Resumo da ópera: trata-se de um Opala 1979 !

As condições gerais do carro estão meio (muito) trash, mas com tempo e paciência vou colocá-lo em dia. De imediato devo apenas resolver um probleminha de uma chave de fenda segurando o vidro do passageiro, assim como do banco do motorista, que está apoiado em um pedaço de concreto…

O resto a gente vai arrumando devagarzinho.

Espero que a Dona Patroa volte a falar comigo ainda este ano…

Segue uma foto de um Opala do mesmo tipo (não, não é o meu), só pra terem uma idéia do tamanho da criança.

Quente, quente, muito quente

Numa ligeira caminhada debaixo de um sol escaldante para pegar minha moto na oficina após uma indispensável retífica no motor (sim, motos precisam de óleo), pude rememorar com saudade meus tempos de infância.

Nos verões insuportáveis de outrora – uns vinte e tantos anos atrás – a molecada costumava se reunir com suas bicicletas e pegar a chamada “Estradinha de Monteiro” (que vai pra cidade de Monteiro Lobato) pra dar uns mergulhos no rio.

Eram bicicletas de todos os tipos: Monareta, Berlineta, Barra-circular, Barra-forte, Caloi 10, Sprint 10, BMX (sem tanquinho) e as invejadas Caloicross… Toda a tropa pedalava coisa de uns cinco a dez quilômetros até chegar na hoje extinta ponte de madeira do Rio Buquira, onde nadávamos por toda a tarde.

Nós chegávamos, empilhávamos todas as bicicletas na margem do rio, arrancávamos a roupa (não toda, o short ficava), e nos posicionávamos sobre o corrimão da ponte para o merecido mergulho após toda aquela árdua pedalada.

Lembro-me como se fosse hoje. O sol quente batendo nas costas, ainda arfando e suando devido ao trajeto de bicicleta, eu subia no corrimão (sei lá a quantos metros de altura do rio) e preparava-me para o mergulho. Esticava-me todo, numa pseudo-preparativa (como um nadador olímpico), abaixava-me, jogando os braços para trás e… IMPULSO!

Indescritível aquele momento de vazio, em pleno ar, antevendo as águas geladas do rio…

O próprio “cair”, totalmente envolvido pelo vento, já era o início do processo para refrescar…

E então o choque!

O corpo mergulhava totalmente na água e – por um breve momento – todos os problemas do mundo simplesmente não existiam. Ainda submerso, tudo que importava era aquele frescor vivenciado num momento de puro êxtase.

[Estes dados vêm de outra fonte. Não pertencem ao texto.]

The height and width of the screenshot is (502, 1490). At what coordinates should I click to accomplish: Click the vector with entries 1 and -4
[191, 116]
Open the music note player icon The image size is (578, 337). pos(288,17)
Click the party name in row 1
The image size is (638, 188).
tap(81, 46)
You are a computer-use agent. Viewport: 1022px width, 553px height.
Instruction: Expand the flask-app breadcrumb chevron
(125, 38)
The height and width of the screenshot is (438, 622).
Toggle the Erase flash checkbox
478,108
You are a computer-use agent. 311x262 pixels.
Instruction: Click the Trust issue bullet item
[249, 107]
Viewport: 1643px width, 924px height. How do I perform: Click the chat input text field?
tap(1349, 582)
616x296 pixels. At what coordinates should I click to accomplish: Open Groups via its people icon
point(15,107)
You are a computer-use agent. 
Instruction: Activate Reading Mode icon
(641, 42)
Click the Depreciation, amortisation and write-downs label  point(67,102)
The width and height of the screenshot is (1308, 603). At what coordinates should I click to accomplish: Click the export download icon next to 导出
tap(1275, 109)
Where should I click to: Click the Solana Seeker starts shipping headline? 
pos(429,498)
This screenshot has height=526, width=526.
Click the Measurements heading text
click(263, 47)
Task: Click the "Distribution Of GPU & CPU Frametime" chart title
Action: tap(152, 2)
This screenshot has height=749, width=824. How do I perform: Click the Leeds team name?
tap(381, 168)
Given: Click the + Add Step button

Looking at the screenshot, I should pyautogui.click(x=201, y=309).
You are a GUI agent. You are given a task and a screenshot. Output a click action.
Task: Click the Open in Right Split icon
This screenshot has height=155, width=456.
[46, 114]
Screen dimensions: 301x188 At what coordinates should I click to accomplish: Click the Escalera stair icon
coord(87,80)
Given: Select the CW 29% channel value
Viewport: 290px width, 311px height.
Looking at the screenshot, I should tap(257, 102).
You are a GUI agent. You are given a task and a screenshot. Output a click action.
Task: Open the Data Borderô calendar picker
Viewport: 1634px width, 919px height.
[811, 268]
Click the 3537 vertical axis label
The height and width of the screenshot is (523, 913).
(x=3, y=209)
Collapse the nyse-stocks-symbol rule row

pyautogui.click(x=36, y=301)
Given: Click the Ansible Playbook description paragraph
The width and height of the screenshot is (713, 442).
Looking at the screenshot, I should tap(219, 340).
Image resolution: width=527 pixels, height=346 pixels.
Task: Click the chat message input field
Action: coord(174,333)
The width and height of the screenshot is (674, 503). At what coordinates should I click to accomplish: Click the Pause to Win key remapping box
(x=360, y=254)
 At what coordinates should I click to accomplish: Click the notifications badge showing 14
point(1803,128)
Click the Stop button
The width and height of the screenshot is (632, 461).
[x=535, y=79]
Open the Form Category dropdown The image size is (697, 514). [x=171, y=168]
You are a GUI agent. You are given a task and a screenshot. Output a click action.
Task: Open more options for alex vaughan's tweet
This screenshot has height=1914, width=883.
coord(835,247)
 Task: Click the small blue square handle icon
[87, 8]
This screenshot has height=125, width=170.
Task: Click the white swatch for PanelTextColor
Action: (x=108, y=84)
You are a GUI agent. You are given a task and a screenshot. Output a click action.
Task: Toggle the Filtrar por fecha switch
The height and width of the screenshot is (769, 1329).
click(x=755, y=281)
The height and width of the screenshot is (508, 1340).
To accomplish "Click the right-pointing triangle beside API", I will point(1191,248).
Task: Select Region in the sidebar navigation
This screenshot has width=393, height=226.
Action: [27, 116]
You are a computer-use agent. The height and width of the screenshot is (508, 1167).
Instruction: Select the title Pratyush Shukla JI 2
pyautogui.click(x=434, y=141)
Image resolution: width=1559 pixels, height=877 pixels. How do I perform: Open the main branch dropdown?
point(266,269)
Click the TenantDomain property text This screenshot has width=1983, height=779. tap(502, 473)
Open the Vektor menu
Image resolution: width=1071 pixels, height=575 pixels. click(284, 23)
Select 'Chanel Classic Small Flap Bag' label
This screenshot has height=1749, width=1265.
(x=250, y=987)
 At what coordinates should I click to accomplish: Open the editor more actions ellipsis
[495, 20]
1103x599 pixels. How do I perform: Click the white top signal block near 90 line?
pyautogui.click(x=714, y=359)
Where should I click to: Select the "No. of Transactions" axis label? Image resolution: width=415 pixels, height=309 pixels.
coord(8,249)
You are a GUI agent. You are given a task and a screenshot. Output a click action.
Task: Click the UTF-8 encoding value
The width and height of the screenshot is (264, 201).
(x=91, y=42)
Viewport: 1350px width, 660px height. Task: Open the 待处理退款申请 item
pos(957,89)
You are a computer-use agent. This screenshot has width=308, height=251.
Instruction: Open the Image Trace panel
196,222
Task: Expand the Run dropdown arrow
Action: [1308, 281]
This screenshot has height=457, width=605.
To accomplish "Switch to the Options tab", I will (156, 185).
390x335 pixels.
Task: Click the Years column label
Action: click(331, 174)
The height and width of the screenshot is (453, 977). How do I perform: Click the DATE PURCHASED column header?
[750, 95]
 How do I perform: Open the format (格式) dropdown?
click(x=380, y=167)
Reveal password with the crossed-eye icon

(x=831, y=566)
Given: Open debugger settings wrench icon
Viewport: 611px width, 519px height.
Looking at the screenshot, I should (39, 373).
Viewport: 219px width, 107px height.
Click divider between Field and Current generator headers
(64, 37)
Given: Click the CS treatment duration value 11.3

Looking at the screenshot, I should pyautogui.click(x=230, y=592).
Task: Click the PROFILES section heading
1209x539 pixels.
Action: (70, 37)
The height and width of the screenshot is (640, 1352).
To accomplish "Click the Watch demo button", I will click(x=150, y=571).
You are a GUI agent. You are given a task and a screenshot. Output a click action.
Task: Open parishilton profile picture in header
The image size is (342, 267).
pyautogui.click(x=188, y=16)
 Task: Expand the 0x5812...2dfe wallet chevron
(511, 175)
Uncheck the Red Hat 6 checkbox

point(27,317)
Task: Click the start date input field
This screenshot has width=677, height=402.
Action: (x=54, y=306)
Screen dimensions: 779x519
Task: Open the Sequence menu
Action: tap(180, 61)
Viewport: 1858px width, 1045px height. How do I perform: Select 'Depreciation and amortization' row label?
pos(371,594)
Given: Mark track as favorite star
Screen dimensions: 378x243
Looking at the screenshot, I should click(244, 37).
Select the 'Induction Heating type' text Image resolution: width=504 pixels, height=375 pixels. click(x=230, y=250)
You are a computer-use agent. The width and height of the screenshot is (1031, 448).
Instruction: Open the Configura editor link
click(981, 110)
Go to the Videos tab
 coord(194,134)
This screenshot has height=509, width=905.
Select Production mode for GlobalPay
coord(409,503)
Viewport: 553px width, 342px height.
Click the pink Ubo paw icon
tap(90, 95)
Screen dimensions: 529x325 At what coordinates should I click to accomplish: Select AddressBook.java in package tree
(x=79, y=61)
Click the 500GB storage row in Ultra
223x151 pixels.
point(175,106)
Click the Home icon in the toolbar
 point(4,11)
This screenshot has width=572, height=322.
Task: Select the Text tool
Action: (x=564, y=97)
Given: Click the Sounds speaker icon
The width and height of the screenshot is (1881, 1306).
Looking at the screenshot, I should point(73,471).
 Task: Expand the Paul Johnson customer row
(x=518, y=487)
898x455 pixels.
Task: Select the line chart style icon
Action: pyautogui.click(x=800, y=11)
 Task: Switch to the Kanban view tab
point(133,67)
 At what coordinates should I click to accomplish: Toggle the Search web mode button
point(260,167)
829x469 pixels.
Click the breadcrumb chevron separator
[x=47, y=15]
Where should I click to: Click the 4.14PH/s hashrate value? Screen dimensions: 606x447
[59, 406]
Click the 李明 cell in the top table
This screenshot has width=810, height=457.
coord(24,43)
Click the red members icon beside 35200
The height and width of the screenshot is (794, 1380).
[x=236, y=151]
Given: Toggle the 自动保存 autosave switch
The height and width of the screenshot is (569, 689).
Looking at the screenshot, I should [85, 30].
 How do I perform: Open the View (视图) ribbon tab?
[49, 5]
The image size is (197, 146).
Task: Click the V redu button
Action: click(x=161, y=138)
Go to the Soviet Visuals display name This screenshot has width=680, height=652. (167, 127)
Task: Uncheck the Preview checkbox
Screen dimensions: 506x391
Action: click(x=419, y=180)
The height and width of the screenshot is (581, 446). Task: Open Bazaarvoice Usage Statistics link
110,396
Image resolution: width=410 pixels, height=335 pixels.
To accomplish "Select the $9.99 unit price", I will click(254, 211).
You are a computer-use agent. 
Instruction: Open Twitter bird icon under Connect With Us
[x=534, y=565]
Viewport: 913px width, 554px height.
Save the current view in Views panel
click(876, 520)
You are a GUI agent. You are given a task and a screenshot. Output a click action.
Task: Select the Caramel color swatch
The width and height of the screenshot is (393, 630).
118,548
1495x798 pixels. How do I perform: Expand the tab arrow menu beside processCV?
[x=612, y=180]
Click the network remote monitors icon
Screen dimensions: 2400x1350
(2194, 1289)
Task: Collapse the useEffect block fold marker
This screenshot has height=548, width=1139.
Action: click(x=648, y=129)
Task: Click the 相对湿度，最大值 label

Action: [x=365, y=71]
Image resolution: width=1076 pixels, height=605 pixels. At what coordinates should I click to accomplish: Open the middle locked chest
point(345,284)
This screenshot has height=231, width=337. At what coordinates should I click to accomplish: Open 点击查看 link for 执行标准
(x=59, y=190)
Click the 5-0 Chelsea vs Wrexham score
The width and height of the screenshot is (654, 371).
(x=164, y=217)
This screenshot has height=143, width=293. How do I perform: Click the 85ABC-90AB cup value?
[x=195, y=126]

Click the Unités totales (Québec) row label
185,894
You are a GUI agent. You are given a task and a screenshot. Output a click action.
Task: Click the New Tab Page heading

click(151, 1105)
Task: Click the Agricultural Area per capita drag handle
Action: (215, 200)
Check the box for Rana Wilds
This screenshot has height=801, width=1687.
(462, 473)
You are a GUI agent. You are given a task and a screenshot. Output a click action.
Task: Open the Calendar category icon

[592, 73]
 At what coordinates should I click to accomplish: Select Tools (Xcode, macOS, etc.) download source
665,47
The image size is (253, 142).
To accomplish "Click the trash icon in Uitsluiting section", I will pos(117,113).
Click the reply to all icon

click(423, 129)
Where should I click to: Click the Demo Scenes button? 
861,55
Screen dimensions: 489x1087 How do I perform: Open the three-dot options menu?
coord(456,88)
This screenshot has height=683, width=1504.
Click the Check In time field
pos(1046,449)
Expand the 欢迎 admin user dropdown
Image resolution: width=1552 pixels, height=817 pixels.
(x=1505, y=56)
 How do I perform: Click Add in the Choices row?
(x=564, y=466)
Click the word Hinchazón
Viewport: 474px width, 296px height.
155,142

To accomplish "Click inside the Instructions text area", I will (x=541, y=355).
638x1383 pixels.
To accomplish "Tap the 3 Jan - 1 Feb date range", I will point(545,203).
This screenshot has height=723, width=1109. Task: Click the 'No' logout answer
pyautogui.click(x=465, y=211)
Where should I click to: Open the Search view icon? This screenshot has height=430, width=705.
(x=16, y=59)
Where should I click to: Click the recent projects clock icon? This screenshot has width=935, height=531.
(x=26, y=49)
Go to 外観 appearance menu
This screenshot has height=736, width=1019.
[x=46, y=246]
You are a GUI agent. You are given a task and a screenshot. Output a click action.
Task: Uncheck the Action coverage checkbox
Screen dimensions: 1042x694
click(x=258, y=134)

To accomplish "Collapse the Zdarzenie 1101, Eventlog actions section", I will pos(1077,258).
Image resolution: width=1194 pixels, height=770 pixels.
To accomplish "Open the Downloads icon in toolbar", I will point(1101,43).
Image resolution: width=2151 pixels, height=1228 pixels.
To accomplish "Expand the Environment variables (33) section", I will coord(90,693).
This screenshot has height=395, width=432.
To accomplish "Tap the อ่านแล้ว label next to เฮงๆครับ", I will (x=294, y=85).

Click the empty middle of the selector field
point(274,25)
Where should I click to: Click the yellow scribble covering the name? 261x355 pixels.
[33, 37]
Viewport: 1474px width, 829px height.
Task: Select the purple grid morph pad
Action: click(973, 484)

É lógico que tínhamos que voltar à superfície algum dia. Muitas vezes perdíamos a noção do tempo e quando emergíamos já estávamos adiantados, sendo arrastados pela correnteza, além da curva do rio. O chato era ter que voltar até a ponte, pela margem, a pé. O divertido era que podíamos começar tudo de novo.